I was there for a shoulder injury.

It is this sort of experience that is widely mocked on social media and has contributed to deteriorating trust in health care providers and institutions. According to Pew Research Center, the share of Americans who say they have a “great deal of confidence” in medical scientists acting in their best interest has plunged 11 percentage points since 2020.

It’s a startling turnaround in a country that just 212 years ago was buying socks and cupcakes with the likeness of Dr. Anthony Fauci.

But you can trust doctors and scientists and still believe it’s past time to throw away the masks; most people had done so even before New York Times columnist Bret Stephens proclaimed that, at a population level, “Mask mandates were a bust.”

Stephens was writing about a comprehensive analysis of studies, published last month, that examined the effectiveness of masking and other interventions “to interrupt or reduce the spread of respiratory viruses.” The study authors concluded, in part, “There is uncertainty about the effects of face masks” and said, in what can be called the money quote, “The pooled results of (randomized controlled trials) did not show a clear reduction in respiratory viral infection with the use of medical/surgical masks.”

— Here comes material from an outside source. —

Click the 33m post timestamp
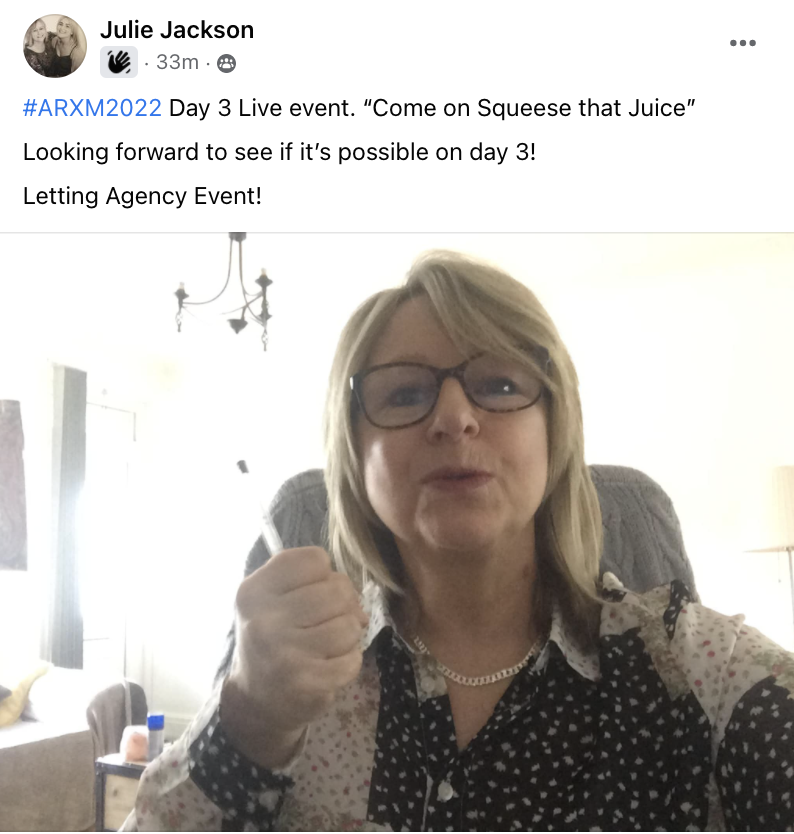The width and height of the screenshot is (794, 834). click(177, 62)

Anti-mask Twitter was triumphant.

Critics have said Stephens cherry-picked his conclusions without enough regard for another of the authors’ points, which is that the effectiveness of masks cannot be accurately measured without also measuring how well and often people actually wore masks — as the authors’ put it, “the concomitant measures of mask adherence.” In other words, the presence of mask mandates did not necessarily result in perfect compliance. As such, journalist Kurt Eichenwald tweeted that the column was “absolutely reckless and wrong.”

To be fair, Stephens made clear that, according to research, the mask mandates did not work, not that masks did not work. The analysis, he wrote, “does not prove that proper masks, properly worn, had no benefit at an individual level.”

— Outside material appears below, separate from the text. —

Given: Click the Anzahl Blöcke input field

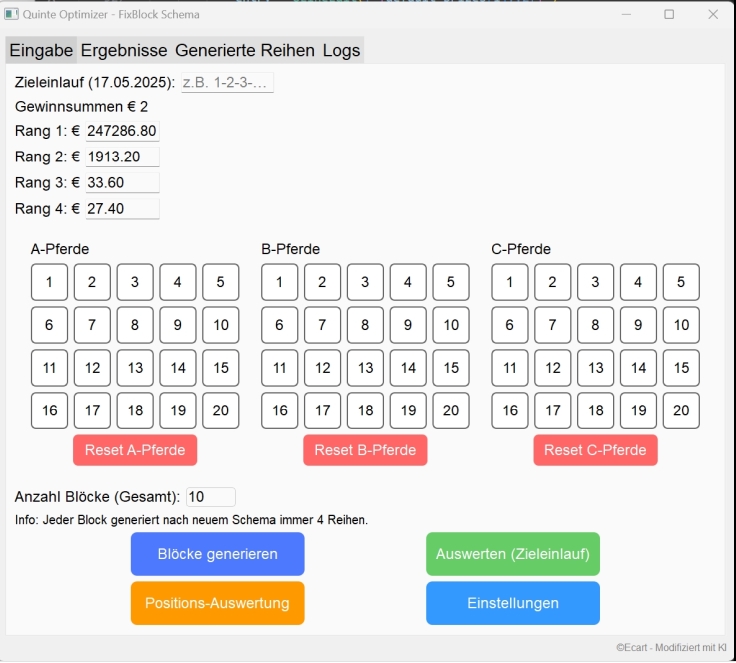Looking at the screenshot, I should coord(211,497).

No matter. Once published, the column flowed through social media as “The New York Times admits that masks didn’t work,” which would have marked the end of the forever mask, except that the forever mask was already done.

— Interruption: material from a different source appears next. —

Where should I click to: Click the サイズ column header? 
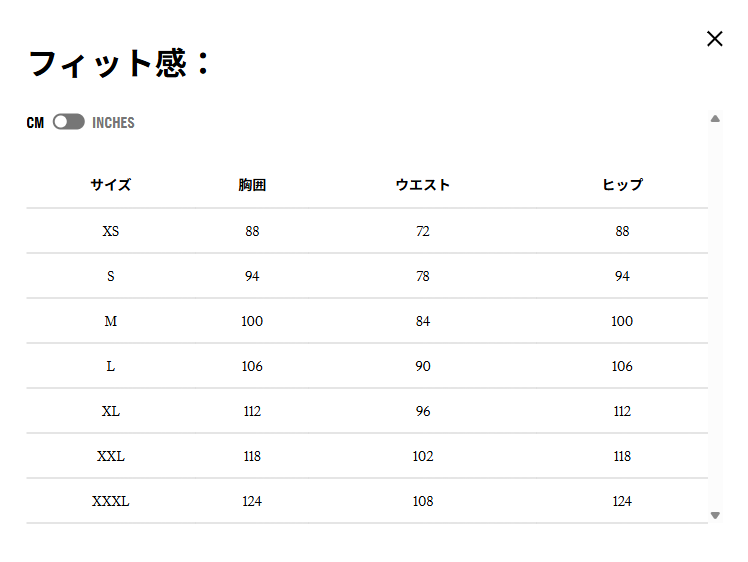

Although co-host Sara Haines said last year on “The View” that she hoped masking in crowds would be the new normal, you would have been hard-pressed to find anyone wearing a mask at the NBA All-Star Game in Salt Lake City last week; one person who was there told me he “didn’t see a single soul wearing one.”

Likewise, the Super Bowl in Glendale, Arizona, was pretty much mask-free. Even at the Super Bowl in 2022, when masks were officially required, people were bare-faced for myriad reasons, to include skepticism of masks’ effectiveness, anger at their effects on children and simple ennui. Masks were once kind of fun (you could get them with the emblem of your favorite sports team). Now they’re just something else to argue about.

Meanwhile, disposable masks were becoming another worrisome form of waste, with more than 28 million winding up in landfills each year because of “excessive demand for face masks,” according to one report.

And if that’s not enough nails in the face mask coffin, there was last month’s study about the connection between “self-perceived facial attractiveness” and mask-wearing that prompted a U.K. tabloid to trumpet “Unattractive people are more likely to keep wearing face masks in post-Covid era.”

I don’t agree with conservative writer Scott Morefield, who says masks are an IQ test and “anyone wearing them or believing in them has failed, miserably.” Judge not, and all that. Many reasonable people will continue to keep a mask or two or 10 on hand, if only as a hopeful precaution against illness, like taking elderberry extract and extra vitamin C if someone in the family is sick. And when someone is sneezing next to me on a plane, the more layers between us, the better.

But the forever mask is dead, and the pandemic is not permanent — even the Biden administration has acknowledged as much.

The forever supply chain issues, however, are looking like a real possibility.